И гвитеринцы не обманулись в своих ожиданиях. По окончании службы, когда пришло время отправляться в часовню на бдение, Колумбанус вдруг обернулся к алтарю и, воздев руки, громко взмолился чистым, высоким голосом. Он призывал святую мученицу явиться ему в ночной тиши, дабы, пребывая в благоговейном одиночестве, он вновь сподобился испытать невыразимое блаженство, сделавшее для него тягостным лицезрение земной юдоли. И если на сей раз, — взывал монах, и пламенные мольбы его воспаряли к бревенчатой крыше церквушки, — Уинифред сочтет его достойным, пусть позволит навеки распроститься с бренной плотью и живым вознестись в мир несказанного света, презрев удел, уготованный смертным.
Слышавшие это преисполнились трепета перед лицом столь возвышенной добродетели. Все, кроме брата Кадфаэля. Тот давно уж был не склонен приходить в восторг при виде непомерной людской гордыни, да и голова его была занята другим, хотя то, о чем он думал, и было связано с Колумбанусом.
Глава десятая
Брат Колумбанус вошел в темную часовенку, деревянные стены которой источали густой аромат столетий, и прикрыл за собой дверь, но запирать не стал. Свечи в тот вечер зажжены не были, и на алтаре горела лишь маленькая масляная лампадка с плавающим фитилем. Ровный неколеблющийся огонек слегка рассеивал мрак вблизи алтаря. Чуть поодаль царила непроглядная тьма. Рака с мощами святой Уинифред стояла на козлах перед алтарем, ее смутные очертания проступали из темноты. То и дело на инкрустированной серебром поверхности вспыхивали искорки отраженного света.

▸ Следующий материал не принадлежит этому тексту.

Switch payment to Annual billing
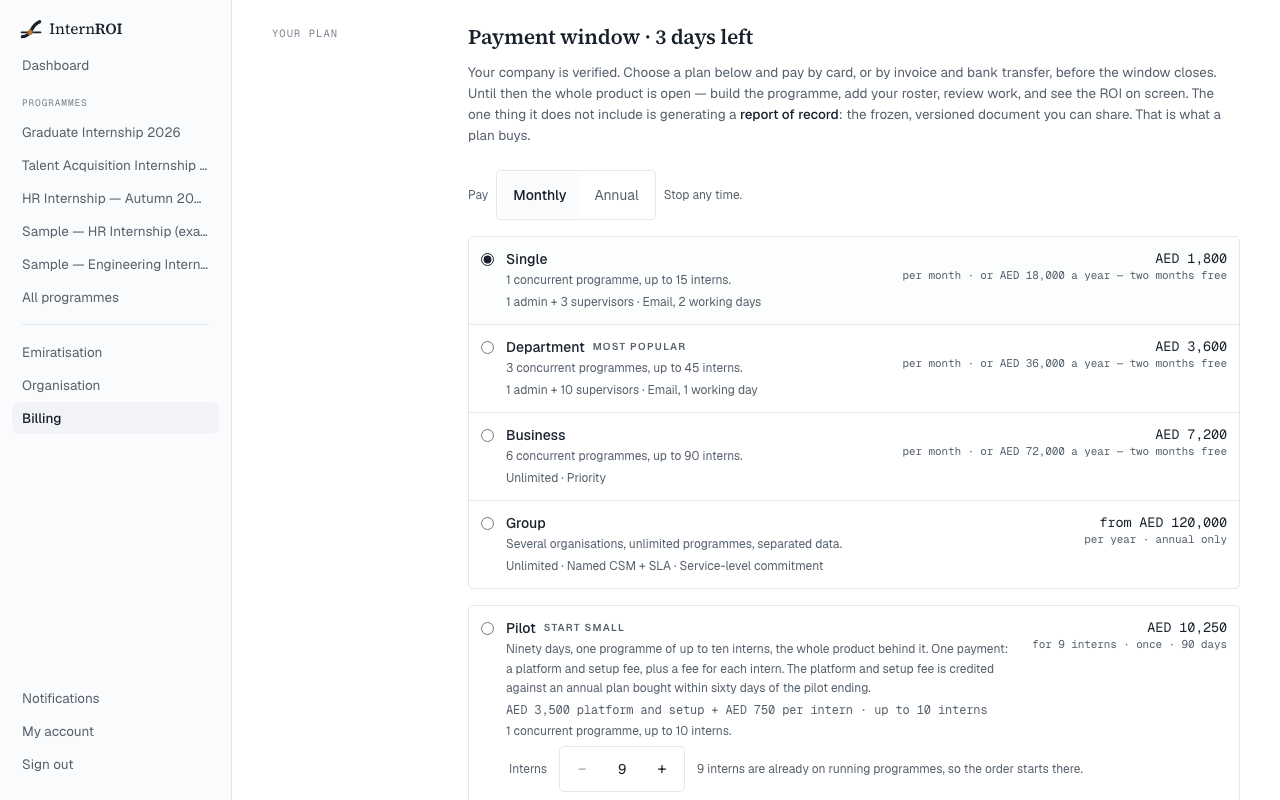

В часовне имелся и второй выход, дверь из крохотной ризницы выходила на маленькое крылечко, однако даже слабое дуновение ветерка не тревожило неподвижного язычка пламени. Никто и ничто — ни Божия тварь, ни бесплотный дух не нарушали тишины и покоя.
Брат Колумбанус быстро, как будто походя, склонился перед алтарем. Все равно видеть его здесь никто не мог — он пришел один, и ни в лесу, ни на кладбище не встретил ни души. Молодой монах отставил в сторону один из аналоев, а другой установил посередине часовни, напротив раки. Вдали от людских глаз Колумбанус действовал практичнее и сдержаннее, чем когда был на виду, однако он не собирался отступать от ритуала. Раз уж положено простоять всю ночь на коленях — так тому и быть, но не стоит при этом чрезмерно усердствовать. Благочестивый пыл будет куда уместнее утром, на церемонии вынесения мощей святой Уинифред, которым предстоял долгий путь в Шрусбери.
Молитвенная скамеечка показалась Колумбанусу жестковатой, и он подоткнул под колени складки подола рясы. Устроившись поудобнее, монах сложил на аналое руки в широких рукавах рясы и опустил на них голову. От утонувших во мраке бревенчатых стен тянуло теплом. Теперь, когда Колумбанус не видел ни слабого язычка пламени, ни отблесков света на поверхности раки, на него одна за другой стали накатываться убаюкивающие волны желанной дремоты, пока одна из них не захлестнула его с головой. Монах уснул.